(Data entries)
──────────

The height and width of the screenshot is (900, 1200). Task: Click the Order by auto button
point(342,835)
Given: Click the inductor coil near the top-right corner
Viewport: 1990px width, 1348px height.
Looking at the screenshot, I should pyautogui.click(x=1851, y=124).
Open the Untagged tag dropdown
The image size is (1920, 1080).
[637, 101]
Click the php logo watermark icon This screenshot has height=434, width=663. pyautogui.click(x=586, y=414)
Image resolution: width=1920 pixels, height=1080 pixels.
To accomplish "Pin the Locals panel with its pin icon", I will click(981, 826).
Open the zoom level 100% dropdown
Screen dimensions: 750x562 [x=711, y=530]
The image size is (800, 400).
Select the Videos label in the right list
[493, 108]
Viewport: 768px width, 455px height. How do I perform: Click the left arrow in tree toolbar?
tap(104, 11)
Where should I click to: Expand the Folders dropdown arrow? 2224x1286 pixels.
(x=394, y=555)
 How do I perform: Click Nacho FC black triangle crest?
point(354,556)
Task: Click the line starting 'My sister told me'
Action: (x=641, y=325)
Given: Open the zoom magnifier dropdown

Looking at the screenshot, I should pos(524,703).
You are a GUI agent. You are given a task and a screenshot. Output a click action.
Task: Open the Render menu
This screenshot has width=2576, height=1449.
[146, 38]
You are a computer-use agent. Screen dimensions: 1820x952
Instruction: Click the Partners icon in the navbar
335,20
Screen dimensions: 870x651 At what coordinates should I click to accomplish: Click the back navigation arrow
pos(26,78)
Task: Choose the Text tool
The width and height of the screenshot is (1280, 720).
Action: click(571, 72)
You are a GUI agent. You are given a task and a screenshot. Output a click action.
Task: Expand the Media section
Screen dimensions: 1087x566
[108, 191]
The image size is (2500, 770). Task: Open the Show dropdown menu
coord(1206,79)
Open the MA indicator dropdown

──────────

• **What you have to do**
Please return every one of the records above, line for line and unchanged.

• **Finished task**
The height and width of the screenshot is (900, 1200). Task: Click the Order by auto button
point(342,835)
Given: Click the inductor coil near the top-right corner
Viewport: 1990px width, 1348px height.
Looking at the screenshot, I should pyautogui.click(x=1851, y=124).
Open the Untagged tag dropdown
The image size is (1920, 1080).
[637, 101]
Click the php logo watermark icon This screenshot has height=434, width=663. pyautogui.click(x=586, y=414)
Image resolution: width=1920 pixels, height=1080 pixels.
To accomplish "Pin the Locals panel with its pin icon", I will click(981, 826).
Open the zoom level 100% dropdown
Screen dimensions: 750x562 [x=711, y=530]
The image size is (800, 400).
Select the Videos label in the right list
[493, 108]
Viewport: 768px width, 455px height. How do I perform: Click the left arrow in tree toolbar?
tap(104, 11)
Where should I click to: Expand the Folders dropdown arrow? 2224x1286 pixels.
(x=394, y=555)
 How do I perform: Click Nacho FC black triangle crest?
point(354,556)
Task: Click the line starting 'My sister told me'
Action: (x=641, y=325)
Given: Open the zoom magnifier dropdown

Looking at the screenshot, I should pos(524,703).
You are a GUI agent. You are given a task and a screenshot. Output a click action.
Task: Open the Render menu
This screenshot has width=2576, height=1449.
[146, 38]
You are a computer-use agent. Screen dimensions: 1820x952
Instruction: Click the Partners icon in the navbar
335,20
Screen dimensions: 870x651 At what coordinates should I click to accomplish: Click the back navigation arrow
pos(26,78)
Task: Choose the Text tool
The width and height of the screenshot is (1280, 720).
Action: click(571, 72)
You are a GUI agent. You are given a task and a screenshot. Output a click action.
Task: Expand the Media section
Screen dimensions: 1087x566
[108, 191]
The image size is (2500, 770). Task: Open the Show dropdown menu
coord(1206,79)
Open the MA indicator dropdown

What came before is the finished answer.